= Largo (Americana album) =

American musical project

Largo is an Americana music project and album produced by Rick Chertoff and Rob Hyman and released by Polygram in 1998. It was co-written by them with Eric Bazilian and David Forman. The title is taken from the second movement of Antonín Dvořák's New World Symphony, and the project is considered "loosely inspired" by the symphony. The album has several interpretations of Dvorak's piece, performed by musicians such as The Chieftains and Garth Hudson.
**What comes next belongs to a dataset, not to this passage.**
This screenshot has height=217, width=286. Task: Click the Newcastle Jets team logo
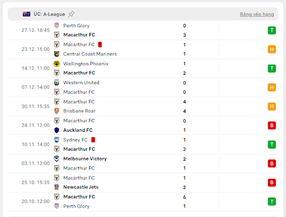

Members of the rock groups The Band (Levon Helm and Garth Hudson) and The Hooters (Rob Hyman and Eric Bazilian) were involved in the project, although not necessarily performing on the same tracks.

Songs include:
- "Freedom Ride", sung by Taj Mahal
- "Gimme a Stone", sung by Levon Helm and David Forman
- "White Man's Melody", sung by Cyndi Lauper
- "An Uncommon Love", sung by Joan Osborne with Carole King (and co-written by King)
- "Hand in Mine", sung by Rob Hyman and Joan Osborne
- "Disorient Express", sung by David Forman
- "Medallion" sung by Willie Nile

Although the album's commercial performance was unremarkable, there has been an attempt to create a stage performance of the music. Roger Daltrey has performed live versions of "Freedom Ride" and "Gimme a Stone" and publicly lauded the album, several of its performers, and encouraged audience members to seek out and purchase it.

Gimme a Stone was also covered by Little Feat on their 2000 album Chinese Work Songs with a guest appearance from Bela Fleck on banjo. It was notable for being the only occasion when their original drummer Richie Hayward sang the lead vocal.